SHELLEY HOLDEN of Royal Canin explains why getting the owner to accept their pet’s obesity is the key to a successful outcome

AS IN HUMAN POPULATIONS, obesity is increasingly prevalent in our pet animals. Even though veterinarians are aware of the health consequences, it has been shown that they may not communicate enough about the pet’s weight status with its owner.1 In order to successfully recommend a weight reduction programme, it is important that a practice protocol is designed for every staff member in the practice to understand and follow. This includes how to recognise and discuss obesity with owners, how to make a referral from the veterinarian to the nurse clinic, how to make the appointment and how the nurse clinic is conducted.

Recognising obesity

It is essential that the veterinarian and owner both recognise the animal is overweight. Body weight and ninepoint body condition scores (BCS) are simple to perform and a useful tool to raise owner awareness about what is a healthy shape for their pet. During the consultation and as part of the animal’s health assessment, a
BCS should be performed. Having the charts on display for owners to view and encouraging them to get “handson” – asking them questions such as “how easily can you feel the pet’s ribs?” and “how obvious can you feel the tuck under the abdomen?” – can help an owner to understand and accept if their pet is ideal, overweight or obese. Once agreed on a BCS and when the
owner accepts their pet is overweight, a referral to the nurse clinic can be made. This can be done by walking an owner to reception and advising an appointment is made or a code on computer that
the receptionist recognises and makes the appointment. Support and understanding from the entire practice team is vital to help an owner understand about the upcoming appointment with the nurse; support materials may be offered at this point. From making such a positive difference comes strong client loyalty and trust, and encourages a bond that leads to more frequent and regular visits to the practice. Weight management strategies usually require the owner to make fundamental changes in their pet’s lifestyle, including controlling feeding practices, requiring support from the
nurse. It is important that nurses are given the time and space to offer this gold standard advice and support and this usually requires an initial appointment time of 30 minutes.

----

[Required tasks]
a - According to the article on pet obesity, how long does an initial nurse clinic appointment usually need to be?
b - Please write the next part of the article on managing pet obesity, starting after its last sentence.

----

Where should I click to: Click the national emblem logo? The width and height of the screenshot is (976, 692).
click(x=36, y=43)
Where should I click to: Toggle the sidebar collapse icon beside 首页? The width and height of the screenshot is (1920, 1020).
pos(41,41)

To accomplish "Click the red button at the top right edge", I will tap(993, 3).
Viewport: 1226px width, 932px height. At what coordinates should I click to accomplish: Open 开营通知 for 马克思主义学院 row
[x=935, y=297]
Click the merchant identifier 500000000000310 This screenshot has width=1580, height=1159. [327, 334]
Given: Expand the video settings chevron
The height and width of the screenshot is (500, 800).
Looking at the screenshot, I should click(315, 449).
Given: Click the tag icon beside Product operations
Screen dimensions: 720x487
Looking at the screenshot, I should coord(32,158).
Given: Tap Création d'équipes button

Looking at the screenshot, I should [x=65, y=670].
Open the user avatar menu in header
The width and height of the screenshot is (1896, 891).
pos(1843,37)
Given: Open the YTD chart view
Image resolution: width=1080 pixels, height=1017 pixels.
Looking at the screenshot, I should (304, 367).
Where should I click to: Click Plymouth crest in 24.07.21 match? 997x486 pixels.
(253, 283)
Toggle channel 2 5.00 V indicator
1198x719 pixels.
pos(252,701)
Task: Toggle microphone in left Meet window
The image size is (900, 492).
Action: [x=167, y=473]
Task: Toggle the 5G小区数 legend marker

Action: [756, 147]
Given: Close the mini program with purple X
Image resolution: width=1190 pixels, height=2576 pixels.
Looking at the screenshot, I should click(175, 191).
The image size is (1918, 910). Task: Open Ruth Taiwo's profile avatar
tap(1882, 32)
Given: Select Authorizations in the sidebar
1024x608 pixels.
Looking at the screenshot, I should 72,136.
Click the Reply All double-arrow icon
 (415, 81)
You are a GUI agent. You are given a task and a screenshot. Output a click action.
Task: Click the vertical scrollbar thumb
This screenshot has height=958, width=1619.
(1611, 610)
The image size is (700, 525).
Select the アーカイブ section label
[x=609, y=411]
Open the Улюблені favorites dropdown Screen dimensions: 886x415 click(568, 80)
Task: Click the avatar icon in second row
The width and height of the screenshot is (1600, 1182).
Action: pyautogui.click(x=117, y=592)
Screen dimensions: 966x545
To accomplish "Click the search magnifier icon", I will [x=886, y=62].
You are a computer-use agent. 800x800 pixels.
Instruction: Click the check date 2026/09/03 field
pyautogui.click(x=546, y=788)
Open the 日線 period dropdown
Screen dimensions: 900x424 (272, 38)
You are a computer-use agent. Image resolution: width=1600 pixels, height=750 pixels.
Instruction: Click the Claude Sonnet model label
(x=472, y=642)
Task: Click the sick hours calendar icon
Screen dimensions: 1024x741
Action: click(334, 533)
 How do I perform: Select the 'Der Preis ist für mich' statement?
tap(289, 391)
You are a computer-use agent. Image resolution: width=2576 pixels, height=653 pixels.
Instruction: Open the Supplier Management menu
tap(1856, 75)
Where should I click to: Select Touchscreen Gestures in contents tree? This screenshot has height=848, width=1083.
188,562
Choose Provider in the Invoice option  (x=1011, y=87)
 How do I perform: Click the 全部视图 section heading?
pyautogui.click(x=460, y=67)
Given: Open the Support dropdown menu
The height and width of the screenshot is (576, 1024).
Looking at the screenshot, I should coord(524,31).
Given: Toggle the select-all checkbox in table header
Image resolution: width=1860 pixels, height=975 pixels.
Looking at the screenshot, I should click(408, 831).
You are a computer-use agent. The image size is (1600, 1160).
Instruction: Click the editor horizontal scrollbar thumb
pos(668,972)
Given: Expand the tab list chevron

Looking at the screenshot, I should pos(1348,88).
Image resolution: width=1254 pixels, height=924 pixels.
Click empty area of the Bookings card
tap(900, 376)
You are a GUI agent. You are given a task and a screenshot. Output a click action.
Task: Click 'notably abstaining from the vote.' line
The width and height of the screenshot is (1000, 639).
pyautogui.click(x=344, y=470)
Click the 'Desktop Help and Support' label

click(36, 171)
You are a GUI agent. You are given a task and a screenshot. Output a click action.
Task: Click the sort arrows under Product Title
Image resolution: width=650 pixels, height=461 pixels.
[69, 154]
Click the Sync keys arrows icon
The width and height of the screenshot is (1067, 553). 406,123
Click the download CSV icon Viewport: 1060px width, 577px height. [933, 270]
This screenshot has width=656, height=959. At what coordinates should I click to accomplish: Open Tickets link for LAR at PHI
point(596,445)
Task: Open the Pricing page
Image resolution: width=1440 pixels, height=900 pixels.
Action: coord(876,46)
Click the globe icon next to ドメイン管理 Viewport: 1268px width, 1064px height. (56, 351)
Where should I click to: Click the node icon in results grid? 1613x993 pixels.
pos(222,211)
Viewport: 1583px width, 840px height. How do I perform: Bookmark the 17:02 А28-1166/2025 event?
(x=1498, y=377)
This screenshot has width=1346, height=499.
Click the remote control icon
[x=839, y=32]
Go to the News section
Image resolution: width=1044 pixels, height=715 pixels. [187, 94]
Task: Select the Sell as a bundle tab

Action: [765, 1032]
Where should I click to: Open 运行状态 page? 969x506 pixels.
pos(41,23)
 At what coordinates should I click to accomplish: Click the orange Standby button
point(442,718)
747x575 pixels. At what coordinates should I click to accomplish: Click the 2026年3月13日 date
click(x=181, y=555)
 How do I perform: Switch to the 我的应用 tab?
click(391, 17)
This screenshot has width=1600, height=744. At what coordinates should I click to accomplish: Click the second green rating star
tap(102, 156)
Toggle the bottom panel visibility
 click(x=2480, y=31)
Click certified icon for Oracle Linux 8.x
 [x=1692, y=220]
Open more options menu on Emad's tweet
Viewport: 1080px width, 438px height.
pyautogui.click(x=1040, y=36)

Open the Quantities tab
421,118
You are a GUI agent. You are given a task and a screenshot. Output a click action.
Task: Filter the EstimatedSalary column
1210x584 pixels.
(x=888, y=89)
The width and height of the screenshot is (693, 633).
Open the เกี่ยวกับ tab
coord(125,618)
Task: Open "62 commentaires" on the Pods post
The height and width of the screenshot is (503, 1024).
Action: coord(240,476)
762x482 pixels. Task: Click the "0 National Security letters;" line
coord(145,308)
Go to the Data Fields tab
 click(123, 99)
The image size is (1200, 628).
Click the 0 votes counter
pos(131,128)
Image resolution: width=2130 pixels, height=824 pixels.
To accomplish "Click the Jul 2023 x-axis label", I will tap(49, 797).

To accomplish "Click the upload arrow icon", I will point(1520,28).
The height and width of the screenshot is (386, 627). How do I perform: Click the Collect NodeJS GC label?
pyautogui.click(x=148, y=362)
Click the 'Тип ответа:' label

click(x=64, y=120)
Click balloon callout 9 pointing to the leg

----

[Task responses]
a - 30 minutes

b -
Nutrition changes

In recommending a weight reduction programme, it is important to
understand that calorie-restricted diets are necessary as part of the treatment. Owner compliance can be improved by recommending a weight management diet that is specifically formulated to induce safe weight loss by decreasing calories and which contains all the nutrients a patient needs.2,3,4 Simply reducing the amount of food a pet is currently fed can lead to an imbalance of nutrients and hunger which could result in deficiencies, health issues and non-compliance. Weight loss in obese dogs generally involves feeding a purpose-formulated diet over a long period of time, but the cost of starting a purpose-formulated diet may deter some owners from starting a weight management programme. One study5 looked at the average daily cost of the diet fed prior to weight loss, including the main meal
and extras (treats, table scraps, etc.) compared with feeding Royal Canin’s Satiety. This study demonstrated that, on average, this weight management diet is cost-neutral. This information is of great interest to help veterinarians to reassure owners before starting a weight loss programme. It is essential the practice maintains a consistent approach and everybody works as a team to achieve success.

References

  1. German, A. J., Holden, S. L., Bissot, T., Hackett, M. and Biourge, V. (2007) Dietary energy restriction and successful weight loss in obese client owned dogs. Journal of Veterinary Internal Medicine 21: 1,174-1,180.
  2. German, A. J., Luxmore, J., Holden, S. L., Morris, P. J. and Biourge, V. (2015) Feeding obese dogs during weight loss is on average cost neutral. Journal of Small Animal Practice doi: 10.1111/jsap.12338.
  3. German, A. J., Holden, S. L., Mason, S. L., Bryner, C., Bouldoires, C., Morris, P. J., Deboise, M. and Biourge, V. (2011) Imprecision when using measuring cups to weigh out extruded dry kibbled food. Journal of Animal Physiology and Animal Nutrition 95: 368-373.
  4. German, A. J., Holden, S. L., Mather, N. J., Morris, P. J. and Biourge, V. (2010). Low-maintenance energy requirements of obese dogs after weight loss. British Journal of Nutrition 106 (1): 93-S96.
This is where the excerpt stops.